What this task involves: From the records below, please print only the lines from the one containing "Click the red" through the one containing "This screenshot has height=636, width=656.", both included. Skip the pictures.

Data under study:
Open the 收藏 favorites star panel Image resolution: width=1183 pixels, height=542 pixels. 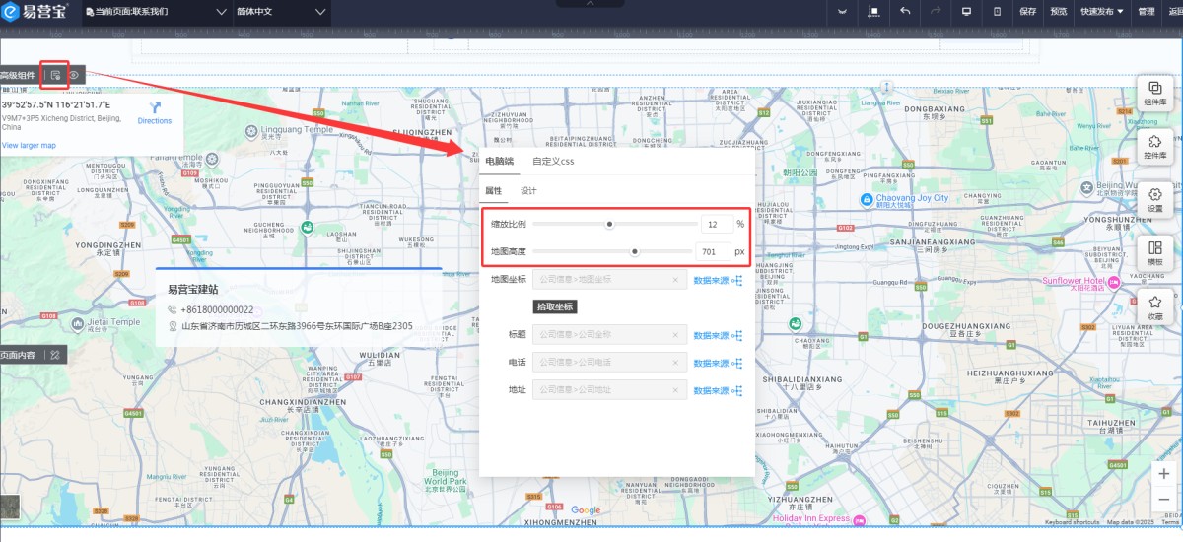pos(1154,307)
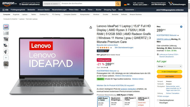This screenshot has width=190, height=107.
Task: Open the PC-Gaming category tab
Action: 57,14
...
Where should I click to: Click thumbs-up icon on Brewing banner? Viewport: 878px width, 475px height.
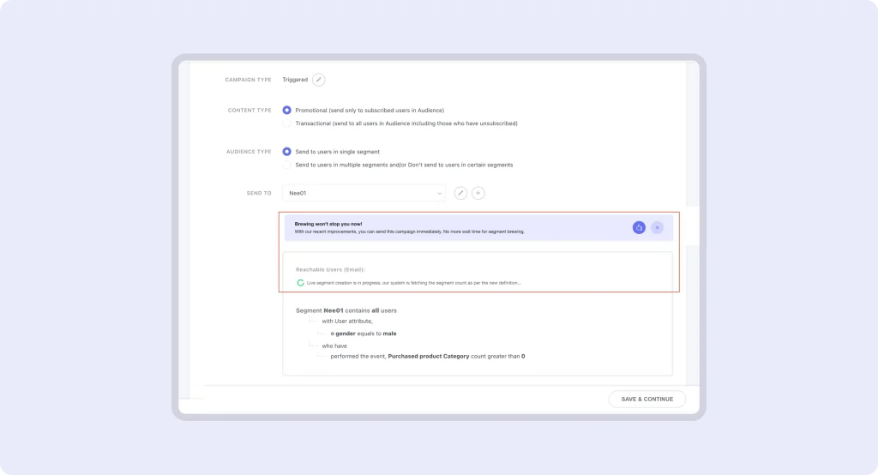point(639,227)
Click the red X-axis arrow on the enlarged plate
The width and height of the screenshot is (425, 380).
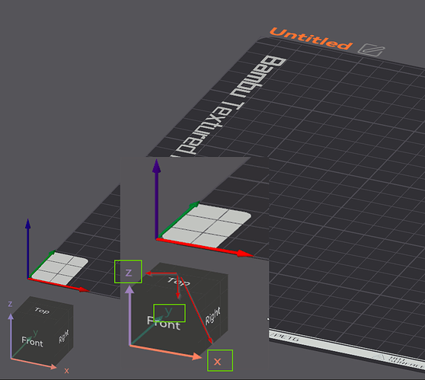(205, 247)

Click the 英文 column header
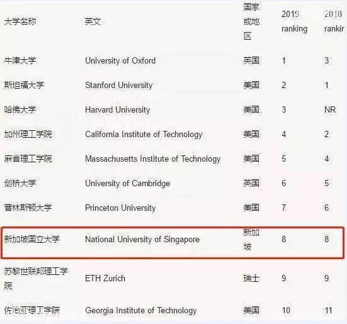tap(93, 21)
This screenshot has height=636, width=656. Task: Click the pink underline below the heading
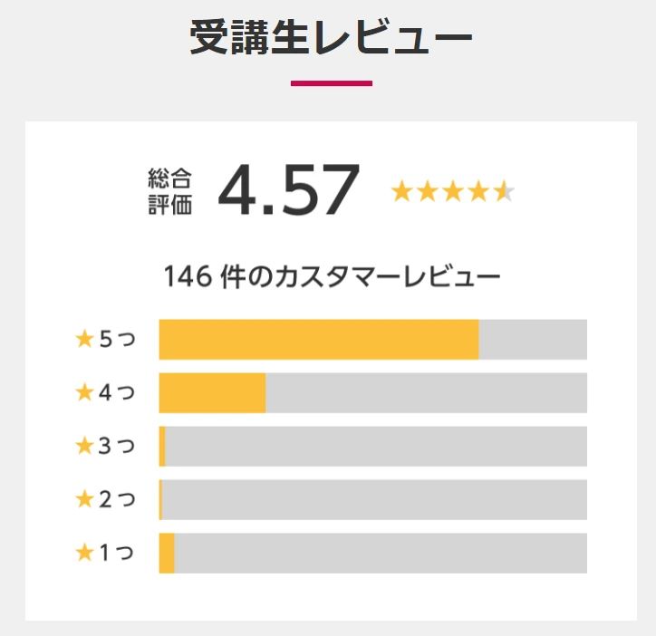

Your response:
Click the red X-axis arrow on the enlarged plate
The width and height of the screenshot is (425, 380).
(205, 247)

Click the 英文 column header
tap(93, 21)
This screenshot has height=636, width=656. Task: Click the pink underline below the heading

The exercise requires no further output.